= Problem =
For each record that follows, write out an identical copy.

===== Material to process =====

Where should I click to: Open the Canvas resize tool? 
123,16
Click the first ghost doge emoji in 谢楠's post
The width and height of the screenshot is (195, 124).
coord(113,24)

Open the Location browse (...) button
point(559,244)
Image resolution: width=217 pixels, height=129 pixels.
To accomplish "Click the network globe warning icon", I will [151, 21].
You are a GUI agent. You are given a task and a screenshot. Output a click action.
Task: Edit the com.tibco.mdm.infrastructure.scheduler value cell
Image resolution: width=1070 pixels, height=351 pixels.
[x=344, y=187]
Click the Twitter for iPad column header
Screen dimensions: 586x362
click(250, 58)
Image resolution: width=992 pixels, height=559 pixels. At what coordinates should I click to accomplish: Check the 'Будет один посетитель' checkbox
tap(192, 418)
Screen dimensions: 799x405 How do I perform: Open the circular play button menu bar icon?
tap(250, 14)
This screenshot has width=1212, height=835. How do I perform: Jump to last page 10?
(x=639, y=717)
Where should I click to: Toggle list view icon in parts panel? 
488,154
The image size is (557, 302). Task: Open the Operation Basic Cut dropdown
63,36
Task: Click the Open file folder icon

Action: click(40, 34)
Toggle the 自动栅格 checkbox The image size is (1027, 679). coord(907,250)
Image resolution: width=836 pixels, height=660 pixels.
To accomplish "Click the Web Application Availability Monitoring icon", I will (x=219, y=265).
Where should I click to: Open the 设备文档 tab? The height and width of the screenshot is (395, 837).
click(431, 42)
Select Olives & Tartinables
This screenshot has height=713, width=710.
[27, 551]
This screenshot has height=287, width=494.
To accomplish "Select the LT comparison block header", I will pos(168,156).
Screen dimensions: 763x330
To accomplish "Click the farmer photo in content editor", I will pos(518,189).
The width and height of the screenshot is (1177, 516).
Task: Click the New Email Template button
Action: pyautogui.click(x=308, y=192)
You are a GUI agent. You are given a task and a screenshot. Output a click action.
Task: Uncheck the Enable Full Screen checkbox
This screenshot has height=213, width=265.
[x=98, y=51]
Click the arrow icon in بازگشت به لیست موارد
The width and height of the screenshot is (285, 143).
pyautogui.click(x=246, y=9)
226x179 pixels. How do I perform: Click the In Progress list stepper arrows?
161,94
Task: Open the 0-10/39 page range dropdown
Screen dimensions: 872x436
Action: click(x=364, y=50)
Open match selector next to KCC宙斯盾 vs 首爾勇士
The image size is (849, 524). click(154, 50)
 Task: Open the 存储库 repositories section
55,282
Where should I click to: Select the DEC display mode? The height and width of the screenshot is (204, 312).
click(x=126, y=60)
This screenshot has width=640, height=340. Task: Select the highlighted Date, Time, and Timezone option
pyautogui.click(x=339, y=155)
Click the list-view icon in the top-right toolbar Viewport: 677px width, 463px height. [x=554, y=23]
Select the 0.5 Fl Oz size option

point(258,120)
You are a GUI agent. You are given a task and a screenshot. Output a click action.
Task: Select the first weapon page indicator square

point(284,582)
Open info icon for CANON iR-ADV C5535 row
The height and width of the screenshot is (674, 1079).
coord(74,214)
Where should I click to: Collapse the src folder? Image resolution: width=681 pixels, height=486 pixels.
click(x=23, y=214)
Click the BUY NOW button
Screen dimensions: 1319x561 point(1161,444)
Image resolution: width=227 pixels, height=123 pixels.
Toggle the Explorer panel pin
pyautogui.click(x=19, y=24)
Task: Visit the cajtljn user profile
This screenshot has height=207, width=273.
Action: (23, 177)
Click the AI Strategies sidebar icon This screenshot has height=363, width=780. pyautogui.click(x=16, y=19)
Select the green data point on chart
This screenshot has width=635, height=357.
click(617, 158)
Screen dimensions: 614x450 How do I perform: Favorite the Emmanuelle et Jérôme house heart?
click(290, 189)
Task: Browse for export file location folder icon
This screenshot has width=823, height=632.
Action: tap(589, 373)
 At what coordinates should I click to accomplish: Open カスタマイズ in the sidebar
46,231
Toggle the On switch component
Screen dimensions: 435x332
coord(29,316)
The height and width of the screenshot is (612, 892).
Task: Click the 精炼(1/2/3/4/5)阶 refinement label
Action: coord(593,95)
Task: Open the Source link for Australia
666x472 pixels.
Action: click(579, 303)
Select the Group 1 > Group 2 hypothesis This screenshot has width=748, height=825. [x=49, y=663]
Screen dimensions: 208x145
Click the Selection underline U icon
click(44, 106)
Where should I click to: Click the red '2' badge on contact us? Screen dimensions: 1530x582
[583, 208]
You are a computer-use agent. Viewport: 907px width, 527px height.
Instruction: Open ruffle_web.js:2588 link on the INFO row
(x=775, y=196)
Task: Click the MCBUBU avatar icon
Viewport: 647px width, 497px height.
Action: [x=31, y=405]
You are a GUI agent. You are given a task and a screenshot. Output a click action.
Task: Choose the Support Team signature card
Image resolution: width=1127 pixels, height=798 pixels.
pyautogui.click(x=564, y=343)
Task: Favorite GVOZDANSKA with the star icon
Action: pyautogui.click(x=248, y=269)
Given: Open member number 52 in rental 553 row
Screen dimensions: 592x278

=====

= Answer to this problem =
Where should I click to: Open the Canvas resize tool? 
123,16
Click the first ghost doge emoji in 谢楠's post
The width and height of the screenshot is (195, 124).
coord(113,24)

Open the Location browse (...) button
point(559,244)
Image resolution: width=217 pixels, height=129 pixels.
To accomplish "Click the network globe warning icon", I will [151, 21].
You are a GUI agent. You are given a task and a screenshot. Output a click action.
Task: Edit the com.tibco.mdm.infrastructure.scheduler value cell
Image resolution: width=1070 pixels, height=351 pixels.
[x=344, y=187]
Click the Twitter for iPad column header
Screen dimensions: 586x362
click(250, 58)
Image resolution: width=992 pixels, height=559 pixels. At what coordinates should I click to accomplish: Check the 'Будет один посетитель' checkbox
tap(192, 418)
Screen dimensions: 799x405 How do I perform: Open the circular play button menu bar icon?
tap(250, 14)
This screenshot has width=1212, height=835. How do I perform: Jump to last page 10?
(x=639, y=717)
Where should I click to: Toggle list view icon in parts panel? 
488,154
The image size is (557, 302). Task: Open the Operation Basic Cut dropdown
63,36
Task: Click the Open file folder icon

Action: click(40, 34)
Toggle the 自动栅格 checkbox The image size is (1027, 679). coord(907,250)
Image resolution: width=836 pixels, height=660 pixels.
To accomplish "Click the Web Application Availability Monitoring icon", I will (x=219, y=265).
Where should I click to: Open the 设备文档 tab? The height and width of the screenshot is (395, 837).
click(431, 42)
Select Olives & Tartinables
This screenshot has height=713, width=710.
[27, 551]
This screenshot has height=287, width=494.
To accomplish "Select the LT comparison block header", I will pos(168,156).
Screen dimensions: 763x330
To accomplish "Click the farmer photo in content editor", I will pos(518,189).
The width and height of the screenshot is (1177, 516).
Task: Click the New Email Template button
Action: pyautogui.click(x=308, y=192)
You are a GUI agent. You are given a task and a screenshot. Output a click action.
Task: Uncheck the Enable Full Screen checkbox
This screenshot has height=213, width=265.
[x=98, y=51]
Click the arrow icon in بازگشت به لیست موارد
The width and height of the screenshot is (285, 143).
pyautogui.click(x=246, y=9)
226x179 pixels. How do I perform: Click the In Progress list stepper arrows?
161,94
Task: Open the 0-10/39 page range dropdown
Screen dimensions: 872x436
Action: click(x=364, y=50)
Open match selector next to KCC宙斯盾 vs 首爾勇士
The image size is (849, 524). click(154, 50)
 Task: Open the 存储库 repositories section
55,282
Where should I click to: Select the DEC display mode? The height and width of the screenshot is (204, 312).
click(x=126, y=60)
This screenshot has width=640, height=340. Task: Select the highlighted Date, Time, and Timezone option
pyautogui.click(x=339, y=155)
Click the list-view icon in the top-right toolbar Viewport: 677px width, 463px height. [x=554, y=23]
Select the 0.5 Fl Oz size option

point(258,120)
You are a GUI agent. You are given a task and a screenshot. Output a click action.
Task: Select the first weapon page indicator square

point(284,582)
Open info icon for CANON iR-ADV C5535 row
The height and width of the screenshot is (674, 1079).
coord(74,214)
Where should I click to: Collapse the src folder? Image resolution: width=681 pixels, height=486 pixels.
click(x=23, y=214)
Click the BUY NOW button
Screen dimensions: 1319x561 point(1161,444)
Image resolution: width=227 pixels, height=123 pixels.
Toggle the Explorer panel pin
pyautogui.click(x=19, y=24)
Task: Visit the cajtljn user profile
This screenshot has height=207, width=273.
Action: (23, 177)
Click the AI Strategies sidebar icon This screenshot has height=363, width=780. pyautogui.click(x=16, y=19)
Select the green data point on chart
This screenshot has width=635, height=357.
click(617, 158)
Screen dimensions: 614x450 How do I perform: Favorite the Emmanuelle et Jérôme house heart?
click(290, 189)
Task: Browse for export file location folder icon
This screenshot has width=823, height=632.
Action: tap(589, 373)
 At what coordinates should I click to accomplish: Open カスタマイズ in the sidebar
46,231
Toggle the On switch component
Screen dimensions: 435x332
coord(29,316)
The height and width of the screenshot is (612, 892).
Task: Click the 精炼(1/2/3/4/5)阶 refinement label
Action: coord(593,95)
Task: Open the Source link for Australia
666x472 pixels.
Action: click(579, 303)
Select the Group 1 > Group 2 hypothesis This screenshot has width=748, height=825. [x=49, y=663]
Screen dimensions: 208x145
Click the Selection underline U icon
click(44, 106)
Where should I click to: Click the red '2' badge on contact us? Screen dimensions: 1530x582
[583, 208]
You are a computer-use agent. Viewport: 907px width, 527px height.
Instruction: Open ruffle_web.js:2588 link on the INFO row
(x=775, y=196)
Task: Click the MCBUBU avatar icon
Viewport: 647px width, 497px height.
Action: [x=31, y=405]
You are a GUI agent. You are given a task and a screenshot. Output a click action.
Task: Choose the Support Team signature card
Image resolution: width=1127 pixels, height=798 pixels.
pyautogui.click(x=564, y=343)
Task: Favorite GVOZDANSKA with the star icon
Action: pyautogui.click(x=248, y=269)
Given: Open member number 52 in rental 553 row
Screen dimensions: 592x278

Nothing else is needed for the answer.